═══ Record extracts

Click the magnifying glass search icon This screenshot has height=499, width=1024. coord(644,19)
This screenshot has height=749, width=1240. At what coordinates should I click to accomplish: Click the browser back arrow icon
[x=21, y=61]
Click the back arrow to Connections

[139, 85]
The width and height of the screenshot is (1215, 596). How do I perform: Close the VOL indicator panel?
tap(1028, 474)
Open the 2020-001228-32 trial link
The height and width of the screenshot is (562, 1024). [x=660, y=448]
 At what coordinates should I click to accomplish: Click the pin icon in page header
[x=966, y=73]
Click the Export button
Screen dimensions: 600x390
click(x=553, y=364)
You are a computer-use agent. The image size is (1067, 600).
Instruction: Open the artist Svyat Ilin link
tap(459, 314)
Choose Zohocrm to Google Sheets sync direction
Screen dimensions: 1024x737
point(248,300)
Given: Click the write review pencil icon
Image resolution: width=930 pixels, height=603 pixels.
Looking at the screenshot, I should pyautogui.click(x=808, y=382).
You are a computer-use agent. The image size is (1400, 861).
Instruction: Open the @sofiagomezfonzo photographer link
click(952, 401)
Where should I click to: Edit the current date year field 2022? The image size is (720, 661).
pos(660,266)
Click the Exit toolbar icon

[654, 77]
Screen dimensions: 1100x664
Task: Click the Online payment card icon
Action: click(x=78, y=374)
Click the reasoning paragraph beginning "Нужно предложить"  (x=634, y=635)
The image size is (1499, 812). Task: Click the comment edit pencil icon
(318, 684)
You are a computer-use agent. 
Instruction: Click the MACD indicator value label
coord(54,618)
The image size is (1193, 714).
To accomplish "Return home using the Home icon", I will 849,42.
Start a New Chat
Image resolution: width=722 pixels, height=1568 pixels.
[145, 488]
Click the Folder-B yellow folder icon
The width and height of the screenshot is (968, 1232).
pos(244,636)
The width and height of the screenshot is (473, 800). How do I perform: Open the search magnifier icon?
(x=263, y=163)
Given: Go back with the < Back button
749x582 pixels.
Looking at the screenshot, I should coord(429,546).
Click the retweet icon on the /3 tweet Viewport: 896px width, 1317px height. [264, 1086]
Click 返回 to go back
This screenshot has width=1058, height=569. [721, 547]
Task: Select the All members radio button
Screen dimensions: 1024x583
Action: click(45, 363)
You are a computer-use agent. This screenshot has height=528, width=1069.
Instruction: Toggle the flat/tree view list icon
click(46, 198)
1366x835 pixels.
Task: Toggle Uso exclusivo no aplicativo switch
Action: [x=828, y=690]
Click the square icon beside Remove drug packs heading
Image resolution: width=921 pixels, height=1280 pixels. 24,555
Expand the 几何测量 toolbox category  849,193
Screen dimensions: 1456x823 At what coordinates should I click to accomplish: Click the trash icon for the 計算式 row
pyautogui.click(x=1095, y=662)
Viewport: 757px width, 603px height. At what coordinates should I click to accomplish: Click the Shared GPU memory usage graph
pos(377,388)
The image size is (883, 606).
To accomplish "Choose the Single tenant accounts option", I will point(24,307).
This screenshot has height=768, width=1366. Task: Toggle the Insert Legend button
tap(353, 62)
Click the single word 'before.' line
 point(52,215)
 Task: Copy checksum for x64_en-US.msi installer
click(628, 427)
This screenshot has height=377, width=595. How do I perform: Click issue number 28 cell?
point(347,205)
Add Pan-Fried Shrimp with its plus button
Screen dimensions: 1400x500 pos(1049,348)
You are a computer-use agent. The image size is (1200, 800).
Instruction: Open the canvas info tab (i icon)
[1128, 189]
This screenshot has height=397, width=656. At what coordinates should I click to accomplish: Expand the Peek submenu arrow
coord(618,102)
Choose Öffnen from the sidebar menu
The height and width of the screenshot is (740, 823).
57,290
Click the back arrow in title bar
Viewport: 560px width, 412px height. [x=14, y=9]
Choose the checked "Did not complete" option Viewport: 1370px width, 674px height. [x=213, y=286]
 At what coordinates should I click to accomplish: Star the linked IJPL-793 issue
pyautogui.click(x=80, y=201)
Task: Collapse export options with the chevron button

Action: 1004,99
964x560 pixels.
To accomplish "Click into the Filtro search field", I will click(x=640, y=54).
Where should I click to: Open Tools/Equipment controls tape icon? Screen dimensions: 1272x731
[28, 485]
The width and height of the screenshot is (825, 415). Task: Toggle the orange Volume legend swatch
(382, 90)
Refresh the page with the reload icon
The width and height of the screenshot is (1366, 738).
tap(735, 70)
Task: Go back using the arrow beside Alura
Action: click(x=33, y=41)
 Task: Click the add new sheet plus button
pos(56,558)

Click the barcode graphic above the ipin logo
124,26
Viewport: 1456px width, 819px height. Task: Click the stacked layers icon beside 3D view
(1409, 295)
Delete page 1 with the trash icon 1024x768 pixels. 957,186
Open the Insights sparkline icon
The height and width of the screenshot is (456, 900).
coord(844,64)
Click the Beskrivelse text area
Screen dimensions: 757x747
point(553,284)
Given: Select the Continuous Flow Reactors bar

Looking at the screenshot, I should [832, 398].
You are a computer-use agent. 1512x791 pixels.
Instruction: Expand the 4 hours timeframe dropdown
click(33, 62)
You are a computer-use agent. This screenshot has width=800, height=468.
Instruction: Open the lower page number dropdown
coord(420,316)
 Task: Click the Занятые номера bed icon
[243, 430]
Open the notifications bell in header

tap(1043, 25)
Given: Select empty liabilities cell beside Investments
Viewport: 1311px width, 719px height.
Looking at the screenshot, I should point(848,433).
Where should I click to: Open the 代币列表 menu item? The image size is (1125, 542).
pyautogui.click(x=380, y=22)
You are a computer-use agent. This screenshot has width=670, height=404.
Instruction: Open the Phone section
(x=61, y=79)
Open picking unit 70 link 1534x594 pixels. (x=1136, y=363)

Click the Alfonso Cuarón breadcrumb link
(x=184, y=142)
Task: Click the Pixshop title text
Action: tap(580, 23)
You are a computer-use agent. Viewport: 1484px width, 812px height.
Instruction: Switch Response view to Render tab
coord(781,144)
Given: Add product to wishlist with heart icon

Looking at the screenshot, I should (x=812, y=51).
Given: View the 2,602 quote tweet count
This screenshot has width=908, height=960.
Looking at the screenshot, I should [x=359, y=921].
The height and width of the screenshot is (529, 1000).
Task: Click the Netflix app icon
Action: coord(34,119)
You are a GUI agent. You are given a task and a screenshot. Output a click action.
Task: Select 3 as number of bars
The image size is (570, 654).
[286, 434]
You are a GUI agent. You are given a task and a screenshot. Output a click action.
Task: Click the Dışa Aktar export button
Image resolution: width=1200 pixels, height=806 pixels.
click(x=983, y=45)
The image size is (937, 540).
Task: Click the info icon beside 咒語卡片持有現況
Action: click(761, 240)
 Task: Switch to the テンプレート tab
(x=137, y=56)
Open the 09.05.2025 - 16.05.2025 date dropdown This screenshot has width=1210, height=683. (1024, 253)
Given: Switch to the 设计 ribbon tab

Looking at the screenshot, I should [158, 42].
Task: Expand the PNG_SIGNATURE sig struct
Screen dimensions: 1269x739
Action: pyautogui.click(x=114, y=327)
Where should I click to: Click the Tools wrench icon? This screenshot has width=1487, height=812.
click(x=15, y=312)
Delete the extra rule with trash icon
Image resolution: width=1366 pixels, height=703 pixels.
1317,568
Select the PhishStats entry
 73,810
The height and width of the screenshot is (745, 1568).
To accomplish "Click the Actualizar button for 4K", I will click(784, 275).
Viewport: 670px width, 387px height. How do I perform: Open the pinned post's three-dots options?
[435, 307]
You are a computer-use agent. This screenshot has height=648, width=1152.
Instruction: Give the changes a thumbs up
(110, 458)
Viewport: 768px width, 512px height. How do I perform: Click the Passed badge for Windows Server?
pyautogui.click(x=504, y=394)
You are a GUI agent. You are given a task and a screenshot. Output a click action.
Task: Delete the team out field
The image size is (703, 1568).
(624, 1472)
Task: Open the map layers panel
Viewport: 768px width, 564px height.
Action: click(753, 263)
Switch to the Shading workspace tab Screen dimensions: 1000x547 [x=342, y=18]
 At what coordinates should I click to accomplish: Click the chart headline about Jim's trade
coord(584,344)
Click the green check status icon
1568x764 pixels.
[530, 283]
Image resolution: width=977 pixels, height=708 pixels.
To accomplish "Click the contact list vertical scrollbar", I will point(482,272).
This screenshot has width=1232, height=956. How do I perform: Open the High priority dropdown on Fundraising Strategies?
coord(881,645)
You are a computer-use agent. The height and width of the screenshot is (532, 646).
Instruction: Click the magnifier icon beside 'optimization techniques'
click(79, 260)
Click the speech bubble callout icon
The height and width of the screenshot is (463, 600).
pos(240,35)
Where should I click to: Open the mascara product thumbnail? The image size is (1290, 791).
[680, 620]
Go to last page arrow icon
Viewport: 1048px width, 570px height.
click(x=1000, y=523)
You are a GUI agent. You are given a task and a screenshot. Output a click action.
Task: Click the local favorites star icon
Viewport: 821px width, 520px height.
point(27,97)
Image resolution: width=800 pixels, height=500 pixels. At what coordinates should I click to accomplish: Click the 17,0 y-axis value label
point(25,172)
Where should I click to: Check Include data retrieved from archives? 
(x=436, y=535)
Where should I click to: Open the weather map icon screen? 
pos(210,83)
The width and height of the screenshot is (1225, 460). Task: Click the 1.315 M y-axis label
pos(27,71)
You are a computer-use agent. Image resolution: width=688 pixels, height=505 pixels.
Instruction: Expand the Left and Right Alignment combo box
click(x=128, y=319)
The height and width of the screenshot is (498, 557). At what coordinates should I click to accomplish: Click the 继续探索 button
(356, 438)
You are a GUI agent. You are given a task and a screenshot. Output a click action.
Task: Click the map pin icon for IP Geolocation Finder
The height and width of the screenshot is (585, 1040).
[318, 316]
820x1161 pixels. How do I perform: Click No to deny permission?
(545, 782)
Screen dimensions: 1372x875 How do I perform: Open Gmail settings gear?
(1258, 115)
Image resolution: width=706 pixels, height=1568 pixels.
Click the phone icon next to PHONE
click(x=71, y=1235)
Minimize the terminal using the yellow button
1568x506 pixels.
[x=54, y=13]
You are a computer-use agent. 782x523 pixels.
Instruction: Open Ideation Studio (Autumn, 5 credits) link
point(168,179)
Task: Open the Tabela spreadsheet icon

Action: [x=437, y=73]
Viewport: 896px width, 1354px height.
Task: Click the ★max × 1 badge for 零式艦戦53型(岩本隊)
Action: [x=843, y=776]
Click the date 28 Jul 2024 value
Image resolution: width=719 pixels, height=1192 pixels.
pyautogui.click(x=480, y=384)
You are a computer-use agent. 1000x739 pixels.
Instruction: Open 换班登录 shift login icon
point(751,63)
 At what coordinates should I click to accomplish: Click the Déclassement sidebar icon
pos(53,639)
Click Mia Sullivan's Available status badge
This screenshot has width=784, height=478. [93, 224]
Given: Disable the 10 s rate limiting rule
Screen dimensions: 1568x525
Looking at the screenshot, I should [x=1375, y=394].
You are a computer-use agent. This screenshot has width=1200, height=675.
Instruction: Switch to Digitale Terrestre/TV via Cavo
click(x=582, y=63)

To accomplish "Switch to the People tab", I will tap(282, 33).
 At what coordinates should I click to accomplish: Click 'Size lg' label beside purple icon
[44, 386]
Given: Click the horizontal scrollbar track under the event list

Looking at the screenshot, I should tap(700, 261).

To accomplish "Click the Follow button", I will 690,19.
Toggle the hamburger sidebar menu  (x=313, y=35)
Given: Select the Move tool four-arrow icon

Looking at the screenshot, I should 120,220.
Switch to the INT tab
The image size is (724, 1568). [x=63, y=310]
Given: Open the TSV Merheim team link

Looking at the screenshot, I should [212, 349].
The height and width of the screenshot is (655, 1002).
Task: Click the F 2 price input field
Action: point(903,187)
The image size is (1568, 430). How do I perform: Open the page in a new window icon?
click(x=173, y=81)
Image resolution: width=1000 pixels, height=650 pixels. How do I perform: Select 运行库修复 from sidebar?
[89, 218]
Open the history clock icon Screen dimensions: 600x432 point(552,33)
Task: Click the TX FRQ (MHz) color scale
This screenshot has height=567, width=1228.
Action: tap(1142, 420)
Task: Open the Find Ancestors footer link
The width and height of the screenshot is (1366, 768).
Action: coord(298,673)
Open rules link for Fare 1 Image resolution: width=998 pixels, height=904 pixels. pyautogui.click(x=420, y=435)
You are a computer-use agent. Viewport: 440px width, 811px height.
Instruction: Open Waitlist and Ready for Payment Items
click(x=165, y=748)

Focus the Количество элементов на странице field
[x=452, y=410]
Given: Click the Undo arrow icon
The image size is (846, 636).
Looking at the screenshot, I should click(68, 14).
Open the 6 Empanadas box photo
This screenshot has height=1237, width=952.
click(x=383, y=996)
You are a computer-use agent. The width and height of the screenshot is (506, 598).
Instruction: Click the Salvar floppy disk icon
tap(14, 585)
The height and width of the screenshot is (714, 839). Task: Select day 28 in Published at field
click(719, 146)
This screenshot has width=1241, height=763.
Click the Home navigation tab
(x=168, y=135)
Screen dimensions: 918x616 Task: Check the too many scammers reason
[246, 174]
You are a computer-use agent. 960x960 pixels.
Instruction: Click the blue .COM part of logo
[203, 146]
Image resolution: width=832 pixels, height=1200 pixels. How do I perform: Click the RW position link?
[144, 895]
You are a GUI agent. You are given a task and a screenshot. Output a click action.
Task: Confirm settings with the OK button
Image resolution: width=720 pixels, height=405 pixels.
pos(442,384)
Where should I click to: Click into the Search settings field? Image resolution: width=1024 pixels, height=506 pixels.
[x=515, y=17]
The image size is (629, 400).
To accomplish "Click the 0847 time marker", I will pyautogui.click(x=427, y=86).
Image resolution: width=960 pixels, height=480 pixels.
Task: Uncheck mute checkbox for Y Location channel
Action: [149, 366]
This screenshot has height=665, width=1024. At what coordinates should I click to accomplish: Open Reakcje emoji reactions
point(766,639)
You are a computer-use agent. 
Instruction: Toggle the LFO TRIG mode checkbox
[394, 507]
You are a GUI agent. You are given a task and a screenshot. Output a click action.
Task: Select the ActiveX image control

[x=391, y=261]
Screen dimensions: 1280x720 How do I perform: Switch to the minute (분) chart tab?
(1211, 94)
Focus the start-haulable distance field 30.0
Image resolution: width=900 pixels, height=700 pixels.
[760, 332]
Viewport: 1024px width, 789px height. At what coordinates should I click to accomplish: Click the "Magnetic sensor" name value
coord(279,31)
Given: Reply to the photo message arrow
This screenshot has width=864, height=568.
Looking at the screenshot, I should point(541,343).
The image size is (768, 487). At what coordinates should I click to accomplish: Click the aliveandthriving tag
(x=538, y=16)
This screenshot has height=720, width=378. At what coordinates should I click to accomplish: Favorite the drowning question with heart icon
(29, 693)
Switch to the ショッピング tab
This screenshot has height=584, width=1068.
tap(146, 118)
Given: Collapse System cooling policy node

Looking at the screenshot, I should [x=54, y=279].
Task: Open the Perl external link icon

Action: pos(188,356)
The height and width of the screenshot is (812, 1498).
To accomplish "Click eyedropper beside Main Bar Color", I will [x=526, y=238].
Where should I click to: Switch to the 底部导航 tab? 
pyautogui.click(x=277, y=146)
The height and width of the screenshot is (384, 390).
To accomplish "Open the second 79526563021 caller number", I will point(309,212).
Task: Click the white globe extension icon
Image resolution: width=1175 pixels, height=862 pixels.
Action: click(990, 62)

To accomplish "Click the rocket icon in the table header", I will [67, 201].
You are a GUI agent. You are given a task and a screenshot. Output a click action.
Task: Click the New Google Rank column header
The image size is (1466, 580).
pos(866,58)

══════

> Task goal:
Scan the records for lines that hold "yellow", and reproduce each one you find.

> Task solution:
Click the Folder-B yellow folder icon
Minimize the terminal using the yellow button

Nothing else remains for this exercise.